New food menus launched at Living Room


Barbecue dish at The Living RoomEclectic Bars is unveiling its first new food menu for The Living Room bars after taking over their management.

Launching this month, it has enhanced the existing offering with more local provenance and a new “theatrical” presentation style.

Inspired by trends in the restaurant industry, the bars now offer an “eat with your eyes” menu which aims to appeal to the visual senses through the way it is presented.

Dishes will be brought to the table in a “theatrical and engaging” way, using props such as fish bowls, miniature barbecues (pictured) and traditional clay plant pots.

The food itself is “British Fusion” – a combination of British classics and exotic and unusual flavours from around the world.

In the bar area, a new “grazing menu” of light bites and smaller meals has been introduced, again using fresh and locally sourced ingredients wherever possible.

“We have seen a real trend for more casual dining recently so we have embraced this as an opportunity to maximise the bar experience and offer,” said head of operations Mick Horan. “And at the same time we are enhancing what we do in the restaurant by creating a real talking point and ensuring that eating out is a real experience.

“People are taking food more seriously than ever when it comes to quality and taste, but that does not mean they don’t want to have fun when dining out. The dishes we create and the way we present them mean they won’t just be food to talk over, they will be food to talk about.”

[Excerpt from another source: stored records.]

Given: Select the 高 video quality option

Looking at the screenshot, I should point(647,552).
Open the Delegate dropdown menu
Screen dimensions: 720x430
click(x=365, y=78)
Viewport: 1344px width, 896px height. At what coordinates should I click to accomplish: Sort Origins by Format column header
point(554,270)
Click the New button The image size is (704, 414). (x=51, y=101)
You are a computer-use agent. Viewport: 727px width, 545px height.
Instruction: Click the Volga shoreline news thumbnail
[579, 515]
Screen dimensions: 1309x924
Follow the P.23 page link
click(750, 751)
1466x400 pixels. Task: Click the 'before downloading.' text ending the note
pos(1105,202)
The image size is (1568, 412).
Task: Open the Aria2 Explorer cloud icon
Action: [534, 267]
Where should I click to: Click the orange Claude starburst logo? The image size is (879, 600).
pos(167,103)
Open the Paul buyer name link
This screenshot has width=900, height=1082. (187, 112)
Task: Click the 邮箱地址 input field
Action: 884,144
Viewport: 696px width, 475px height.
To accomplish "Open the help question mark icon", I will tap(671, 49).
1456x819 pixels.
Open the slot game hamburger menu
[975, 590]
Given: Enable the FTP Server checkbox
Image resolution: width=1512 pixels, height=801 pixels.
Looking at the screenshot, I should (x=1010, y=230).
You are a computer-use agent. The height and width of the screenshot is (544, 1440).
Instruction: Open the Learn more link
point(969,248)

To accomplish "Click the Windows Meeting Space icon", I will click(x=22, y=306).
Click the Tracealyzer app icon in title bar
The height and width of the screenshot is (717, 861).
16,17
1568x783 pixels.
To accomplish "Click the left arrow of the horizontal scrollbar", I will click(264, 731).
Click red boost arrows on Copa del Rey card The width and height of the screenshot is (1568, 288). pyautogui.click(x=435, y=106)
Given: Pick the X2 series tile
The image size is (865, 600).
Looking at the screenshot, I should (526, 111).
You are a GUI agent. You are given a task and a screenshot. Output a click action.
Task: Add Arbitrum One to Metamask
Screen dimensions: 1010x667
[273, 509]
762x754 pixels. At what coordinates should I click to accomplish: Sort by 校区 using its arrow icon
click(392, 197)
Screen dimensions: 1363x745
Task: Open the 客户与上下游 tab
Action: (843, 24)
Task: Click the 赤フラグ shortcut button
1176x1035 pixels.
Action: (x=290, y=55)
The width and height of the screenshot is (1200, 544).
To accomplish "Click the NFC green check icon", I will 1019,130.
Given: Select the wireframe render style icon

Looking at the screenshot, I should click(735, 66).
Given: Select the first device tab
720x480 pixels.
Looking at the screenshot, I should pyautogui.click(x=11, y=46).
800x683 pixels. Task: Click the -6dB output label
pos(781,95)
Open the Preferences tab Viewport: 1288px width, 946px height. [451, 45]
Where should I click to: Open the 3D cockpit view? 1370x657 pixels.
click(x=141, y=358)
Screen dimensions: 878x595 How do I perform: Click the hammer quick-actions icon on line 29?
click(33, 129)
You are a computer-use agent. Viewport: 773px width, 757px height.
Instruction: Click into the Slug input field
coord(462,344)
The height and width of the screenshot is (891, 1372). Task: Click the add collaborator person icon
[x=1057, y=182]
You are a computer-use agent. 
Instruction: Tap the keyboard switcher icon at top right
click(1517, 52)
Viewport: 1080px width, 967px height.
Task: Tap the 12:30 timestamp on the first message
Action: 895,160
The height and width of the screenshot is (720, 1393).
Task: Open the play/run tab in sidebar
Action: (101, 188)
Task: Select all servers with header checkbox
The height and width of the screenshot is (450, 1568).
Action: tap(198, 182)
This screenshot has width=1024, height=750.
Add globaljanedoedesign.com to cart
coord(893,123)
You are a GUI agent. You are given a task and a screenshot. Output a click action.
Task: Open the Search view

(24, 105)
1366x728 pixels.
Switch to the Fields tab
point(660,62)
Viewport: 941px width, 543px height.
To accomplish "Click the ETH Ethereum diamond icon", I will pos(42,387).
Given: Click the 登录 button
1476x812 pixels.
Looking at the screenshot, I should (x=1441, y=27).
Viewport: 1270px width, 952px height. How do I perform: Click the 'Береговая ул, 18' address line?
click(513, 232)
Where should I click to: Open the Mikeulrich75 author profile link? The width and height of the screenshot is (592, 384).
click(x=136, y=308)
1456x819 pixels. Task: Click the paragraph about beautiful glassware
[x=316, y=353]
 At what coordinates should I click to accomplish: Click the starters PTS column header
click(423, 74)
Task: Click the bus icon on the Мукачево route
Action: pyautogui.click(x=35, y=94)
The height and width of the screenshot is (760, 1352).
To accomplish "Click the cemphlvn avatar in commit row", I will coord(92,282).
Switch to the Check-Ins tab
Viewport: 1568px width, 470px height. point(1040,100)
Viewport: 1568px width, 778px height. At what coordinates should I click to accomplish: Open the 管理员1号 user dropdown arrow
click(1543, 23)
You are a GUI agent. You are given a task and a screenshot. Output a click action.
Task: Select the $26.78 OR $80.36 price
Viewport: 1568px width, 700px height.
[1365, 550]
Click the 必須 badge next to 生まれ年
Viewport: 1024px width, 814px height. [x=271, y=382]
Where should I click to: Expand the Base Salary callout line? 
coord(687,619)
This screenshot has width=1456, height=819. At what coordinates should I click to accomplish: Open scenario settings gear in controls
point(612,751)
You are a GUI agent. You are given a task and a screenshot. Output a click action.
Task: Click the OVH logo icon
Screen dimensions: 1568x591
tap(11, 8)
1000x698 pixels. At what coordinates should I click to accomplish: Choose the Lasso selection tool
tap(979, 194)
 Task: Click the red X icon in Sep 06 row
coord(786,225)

Eclectic Bars took over operation of The Living Room last year as part of a management contract with Orchid Group to run its PBR Leisure portfolio.

Highlights of the new menu include sushi-inspired sliders, made with seared tuna, wasabi mayo and papaya salad, and a fishbowl of Devon brown crab claws, langoustines, mussels, clams and prawns.

Dishes such as smoked lamp rump, slow-cooked lamb breast, spiced skewer and haggis kofta and a spiced coleslaw and couscous are presented on the table “barbecue”.

Others include quail with pomegranate molasses and harissa, with watermelon and feta-style Fine Fettle cheese, and homemade ricotta gnocchi, with buttered samphire, pine nuts and purple sprouting broccoli and gremolata.